Cuando una sociedad es víctima no sólo del vaciamiento económico, sino de un vaciamiento ético e intelectual, corre riesgos de caer en el empobrecimiento de los afectos y pensamientos, aumento de la desesperación que puede llegar a límites incontrolables, aumento de la frivolidad con la consiguiente falta de compromiso, avance de las adicciones y (como salida momentánea) que no es solamente ingerir drogas, sino depender (en última instancia de esto se trata el tema específico de las drogas, crear un individuo que no pueda decidir por sí mismo, sino que dependa de) de modelos pautados desde la dirigencia que nada tienen que ver con las reales necesidades y deseos del hombre. Entendemos por vaciamiento ético, cuando en una sociedad se cruza la barrera de lo ético sin tener en cuenta que este límite existe.
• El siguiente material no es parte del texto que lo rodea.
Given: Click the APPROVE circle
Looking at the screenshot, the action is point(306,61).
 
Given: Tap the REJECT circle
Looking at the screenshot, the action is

Se generalizan de tal forma las actitudes antiéticas que son -habitualmente- socialmente aceptadas y hasta envidiadas.
Ilustran esta hipótesis los múltiples casos de corrupción que nos invaden a diario y hasta nos hacen cómplices en la compleja red de vínculos sociales; ejemplos de esto encontramos en la justicia, en donde jueces sospechados siguen en sus cargos impartiendo justicia al pueblo, cuando la sociedad e incluso denuncias nos dicen por ejemplo, que no pueden justificar sus bienes, haciéndose sospechosos de enriquecimiento ilícito; la coima generalizada que no es sólo presuntamente la del senado de la nación, sino la coima que va desde la sencilla compra de una entrada al cine pasando por la del inspector municipal, un agente en la vía pública hasta un alto funcionario”.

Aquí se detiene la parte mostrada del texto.